Décision

Décision n° 96-11 ELEC du 12 juillet 1996

Observations du Conseil constitutionnel relatives aux élections sénatoriales du 24 septembre 1995

Le Conseil constitutionnel,

Chargé en application de l'article 59 de la Constitution de statuer, en cas de contestation, sur la régularité de l'élection des sénateurs, est conduit consécutivement au contentieux des dernières élections sénatoriales à faire les observations suivantes :

Le contentieux procédant de treize requêtes qui a porté sur neuf circonscriptions électorales a mis en évidence des irrégularités d'une indéniable gravité concernant trois d'entre elles. Dans ces conditions, il semble opportun au Conseil constitutionnel qu'à l'occasion du prochain renouvellement triennal, l'accent soit porté par circulaire sur l'ensemble des obligations qu'implique l'observation du code électoral, notamment à l'intention des bureaux de vote en ce qui concerne la tenue des urnes, des listes électorales et le décompte des bulletins.

Par ailleurs, la modification des règles applicables lui paraît souhaitable à différents égards.

[Données sur la localisation de cibles visibles]
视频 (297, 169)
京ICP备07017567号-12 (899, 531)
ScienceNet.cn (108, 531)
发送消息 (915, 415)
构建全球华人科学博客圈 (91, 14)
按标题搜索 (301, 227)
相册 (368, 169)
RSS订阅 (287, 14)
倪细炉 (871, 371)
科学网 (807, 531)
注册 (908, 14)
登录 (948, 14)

Consigne ▸
Poursuivez la décision du Conseil constitutionnel sur les élections sénatoriales de 1995 à partir de sa dernière phrase.

Réponse attendue ▸
  1. En ce qui concerne le régime des inéligibilités

L'article L.O. 133 du code électoral figurant parmi les dispositions spéciales à l'élection des députés comporte une énumération de catégories de personnes qui ne peuvent être élues dans toute circonscription comprise dans le ressort dans lequel elles exercent ou dans lequel elles ont exercé leurs fonctions depuis moins de six mois. Or cette disposition est rendue applicable aux élections des sénateurs par l'article L.O. 296 du même code. Le Conseil constitutionnel souligne à cette occasion que cette liste devrait faire l'objet d'un réexamen par le législateur organique afin d'y apporter les précisions et les actualisations nécessaires en fonction des évolutions statutaires et fonctionnelles provoquées, notamment, par les mesures prises en matière de décentralisation et de déconcentration.

  1. En ce qui concerne les conditions du second tour

Les règles applicables aux conditions des déclarations de candidature pour le second tour dans les circonscriptions où fonctionne le scrutin majoritaire apparaissent imprécises et lacunaires.

L'article L. 305 du code électoral se borne à disposer que : « Toute candidature présentée entre le premier et le second tour de scrutin dans les départements où s'applique le scrutin majoritaire doit faire l'objet d'une déclaration conforme aux dispositions des articles L. 298 et L. 299. Cette candidature ne donne pas lieu à enregistrement. »
Il résulte de ces dispositions que les déclarations de candidature pour le premier tour de scrutin valent pour le second et qu'ainsi une déclaration de candidature n'est nécessaire que pour qui n'était pas candidat au premier tour.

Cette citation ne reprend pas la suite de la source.